━━━ Input records ━━━

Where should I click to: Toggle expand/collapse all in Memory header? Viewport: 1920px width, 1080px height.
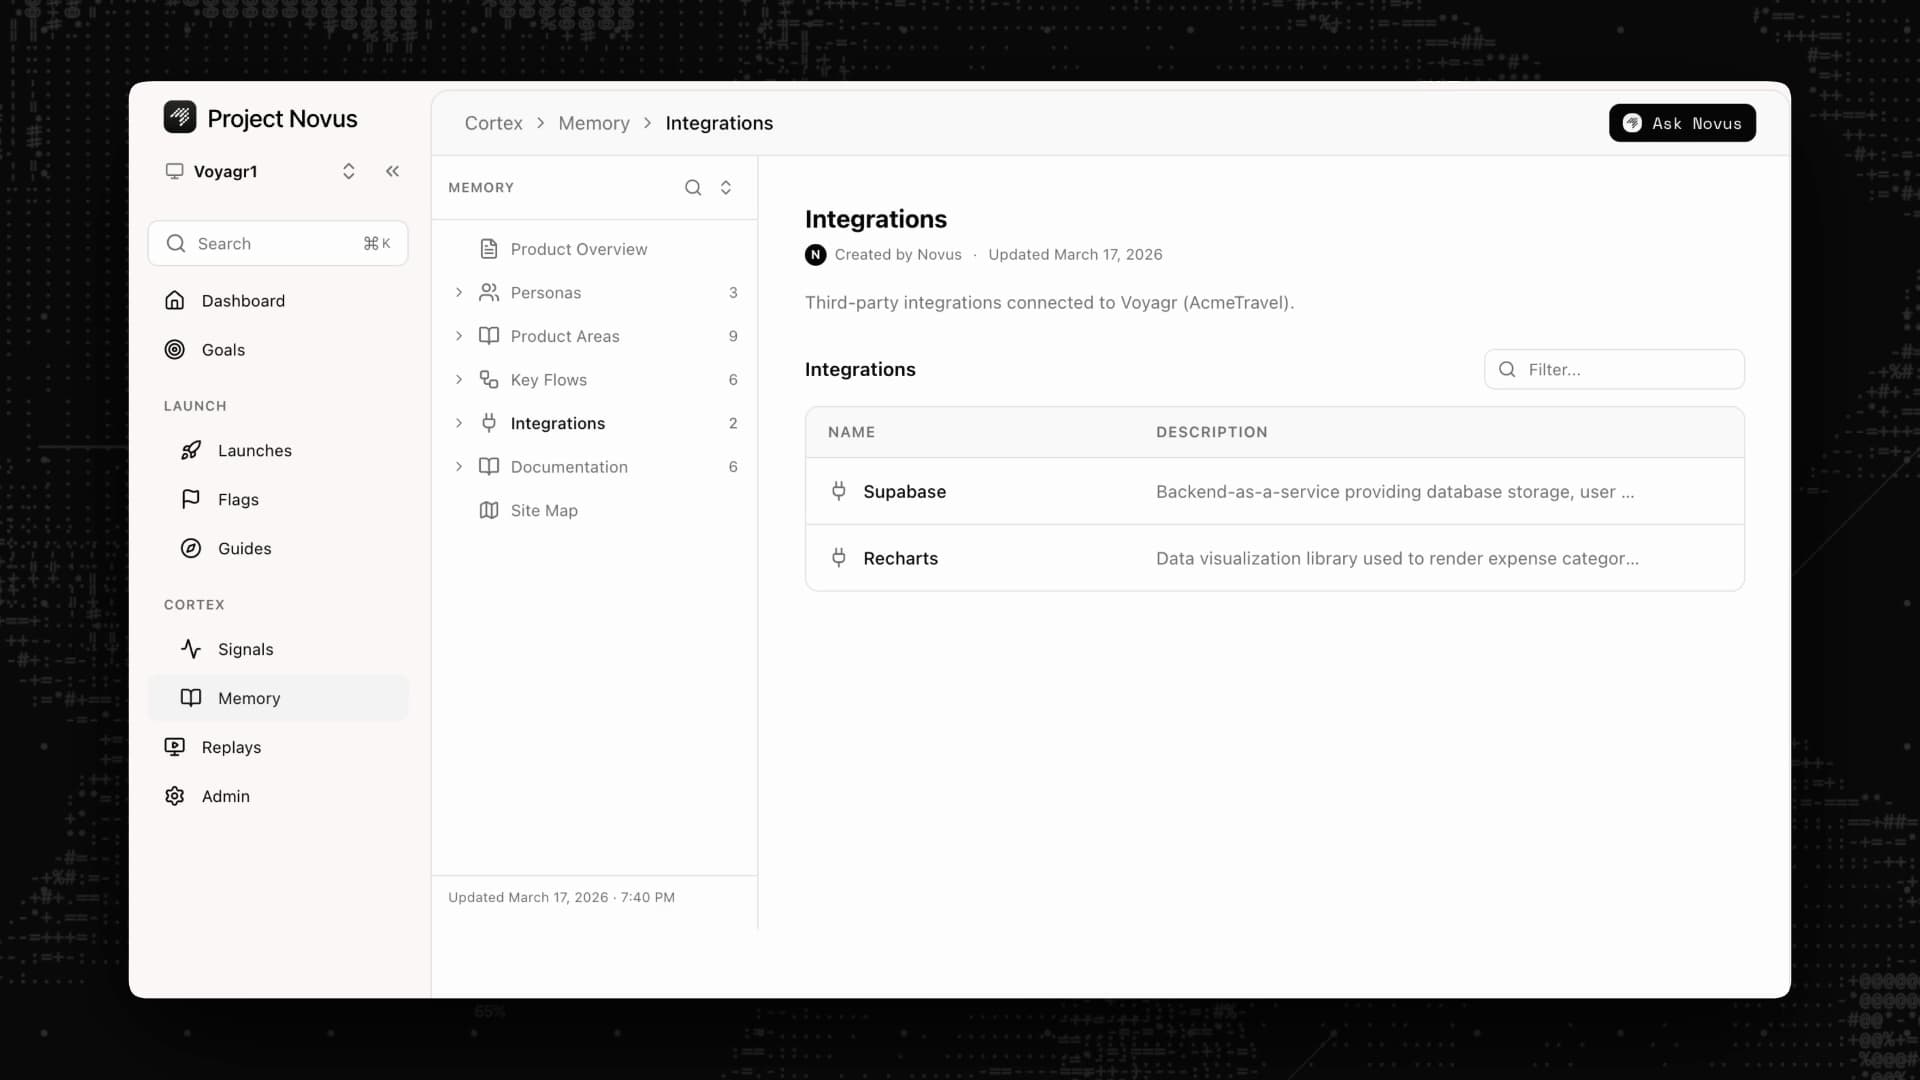(726, 188)
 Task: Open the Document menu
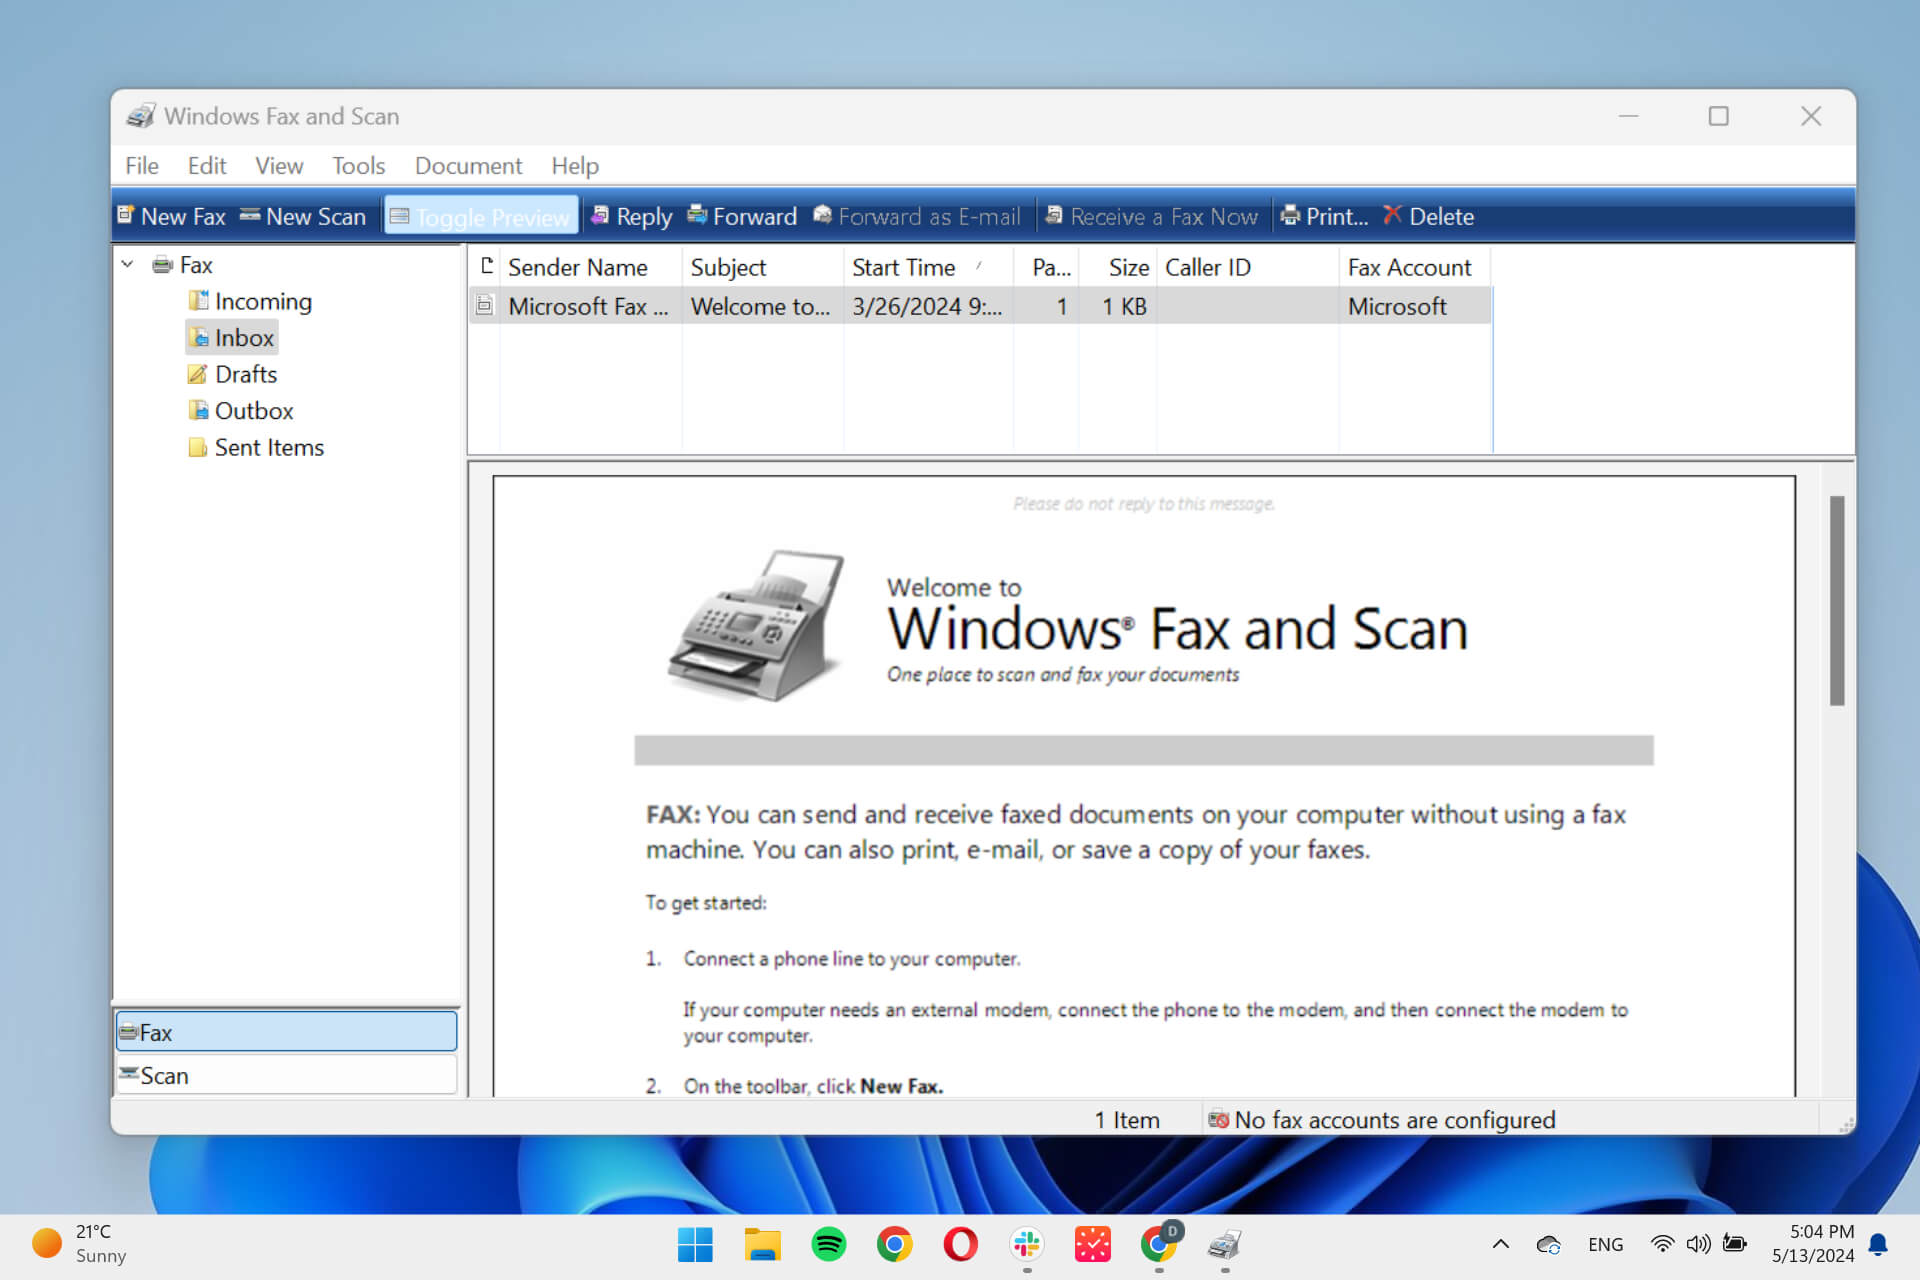pos(467,165)
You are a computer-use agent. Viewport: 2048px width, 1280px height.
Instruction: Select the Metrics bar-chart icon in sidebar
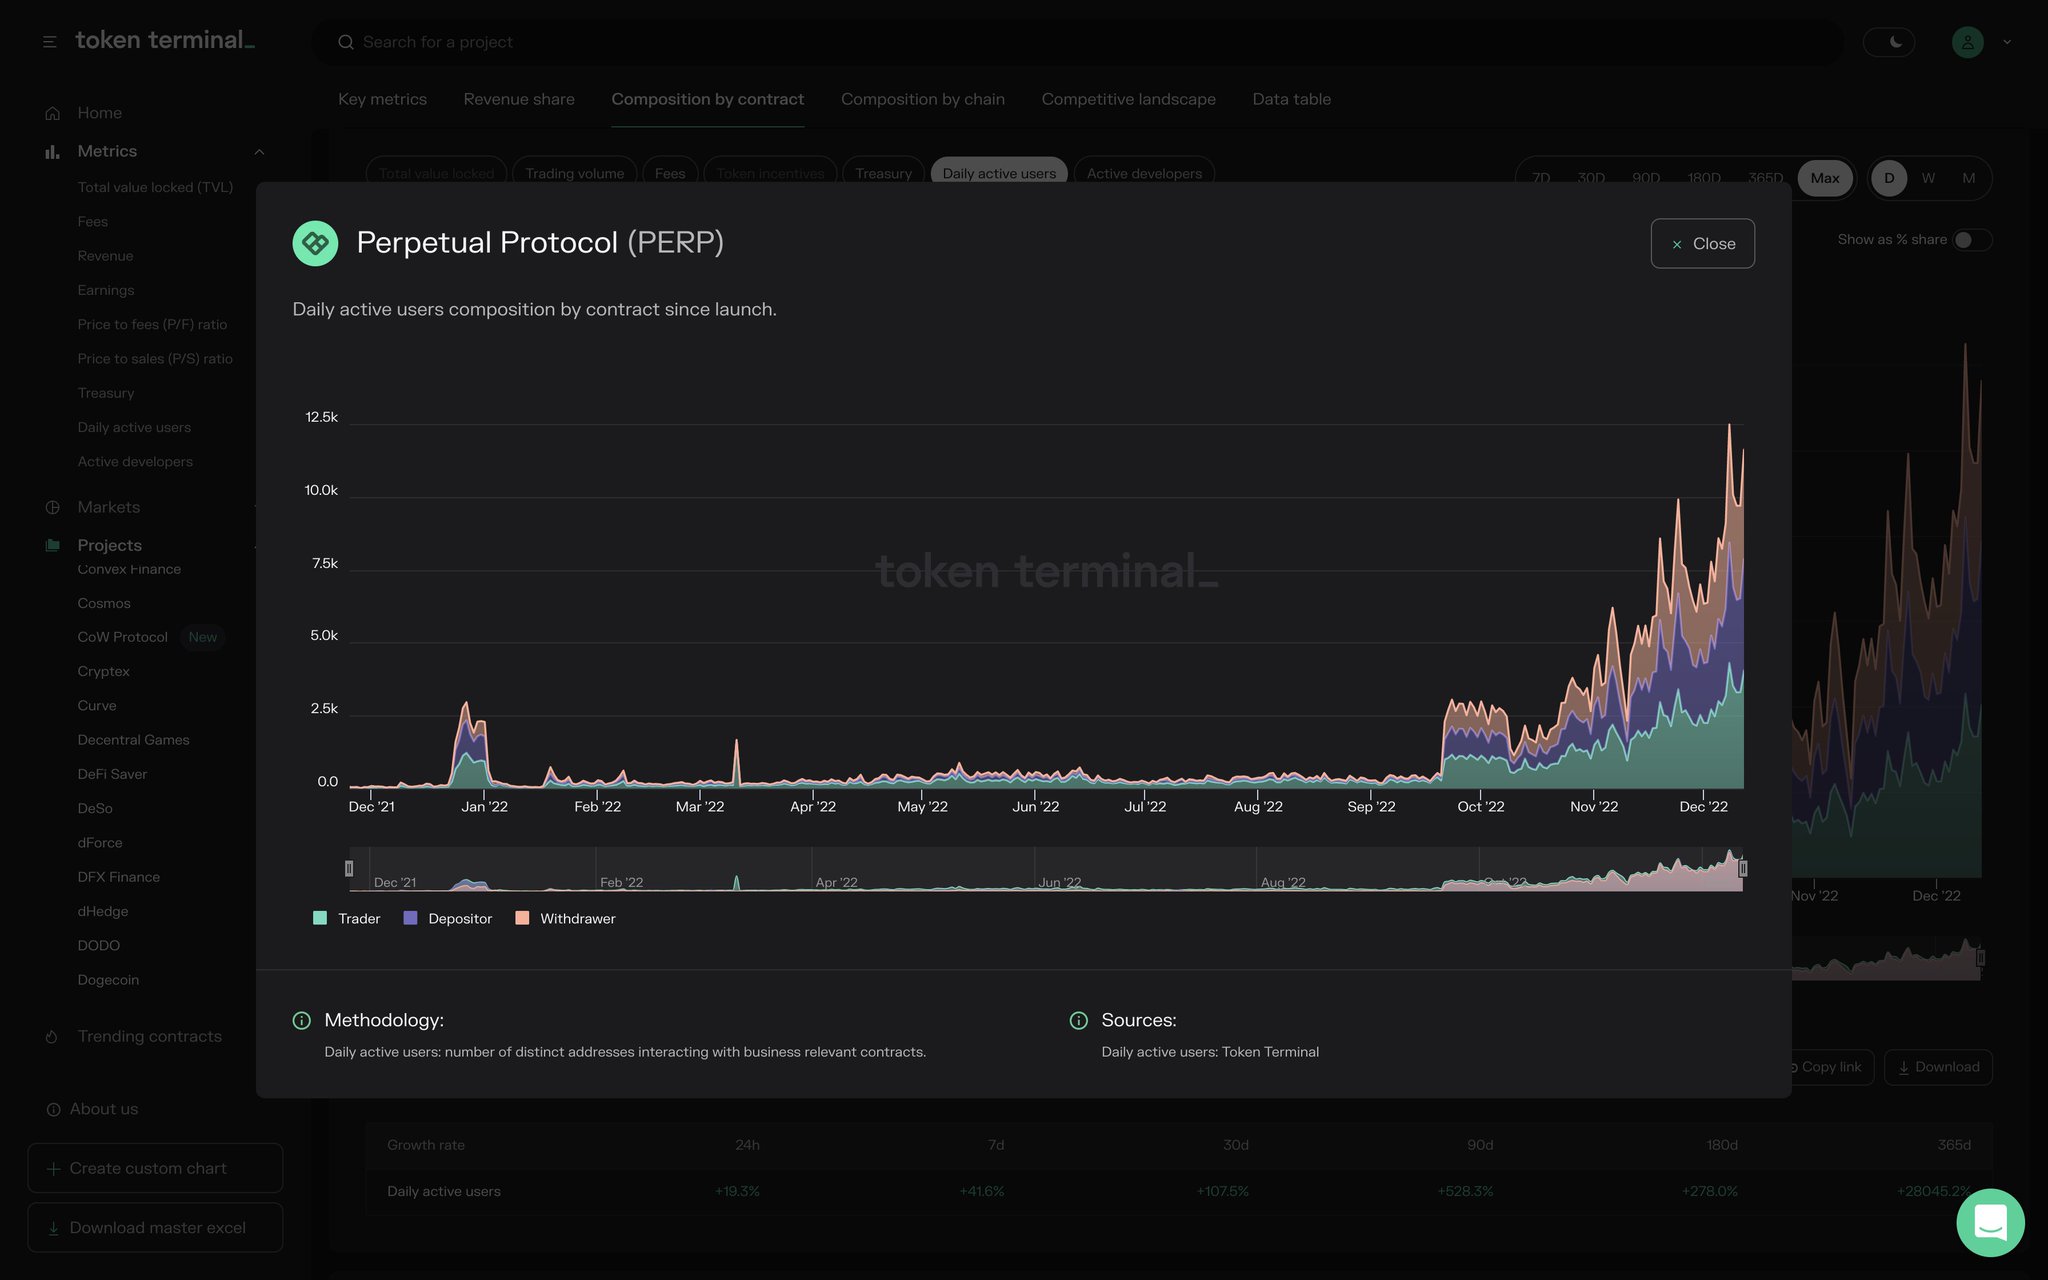tap(52, 151)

━━━

# Task to complete
Print again, word for word, every line from the line with "Instruction: Select the" to the final line of the records, inclusive; skip the pictures.

# Finished task
Instruction: Select the Metrics bar-chart icon in sidebar
tap(52, 151)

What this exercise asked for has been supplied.